[Цитируемый отрывок]
------------------------------------

Андрей сыграет роль одного из посетителей бара, я — бармена.
Реквизит в институте — нищенский. Все несли из домов — своих, родственников и знакомых. Помню, Андрей принес бабушкин саквояж для боксера и старинные круглые настенные часы.
На учебной студии ВГИКа построили павильон, две декорации: дешевый гостиничный номер, где скрывался боксер, и закусочную (или бар, если по-американски). Конечно, это тоже была бедная декорация, но декорация американского бара: стойка, перед ней круглые высокие табуреты, на полках иностранное бутылки всех цветов и размеров. По институту прешёл слух, к нам стали ходить как на экскурсию. И вдруг какое совпадение! — в павильон входит американская студенческая делегация посмотреть нашу съемку. Мы делаем вид, что усердно работаем, тем более что знакомить нас никто не торопится. Наши операторы громко дают команду «Свет!», гример поправляет на актерах грим, очень небольшой, ведь исполнители и так молоды. И как нарочно, хотя мы и не договаривались на этот день, появляется Гелий Коновалов, актер циркового училища, русский мулат, специально приглашенный на роль повара-негра. И тогда американцы тихо, на цыпочках, удалились из павильона. Вот что значит хорошее воспитание! Видимо, все у нас было правильно — и бар, и чернокожий повар. Мы свободно вздохнули.

------------------------------------

[Задания]
1. Перепечатайте, пожалуйста, отрывок с «Реквизит в институте» по «круглые настенные часы.» включительно.
2. Назовите все роли в снимаемом фильме, которые упомянуты в отрывке.

[Исходные материалы]
------------------------------------

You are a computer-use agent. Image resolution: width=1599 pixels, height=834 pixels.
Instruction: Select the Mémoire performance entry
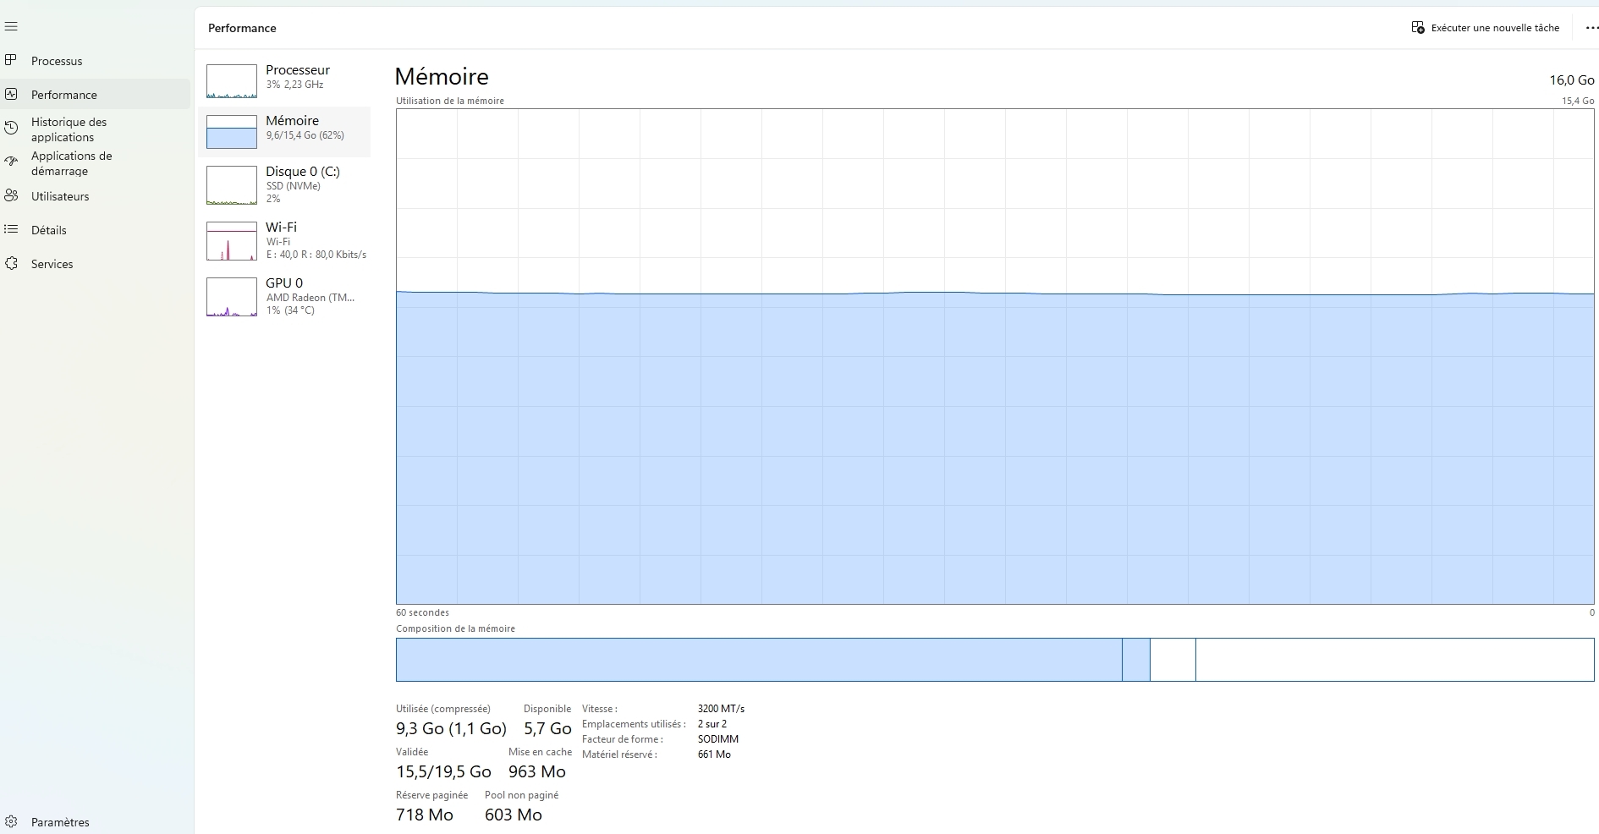284,131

------------------------------------

[Ответы]
1.
Реквизит в институте — нищенский. Все несли из домов — своих, родственников и знакомых. Помню, Андрей принес бабушкин саквояж для боксера и старинные круглые настенные часы.

2. посетитель бара, бармен, боксер, повар-негр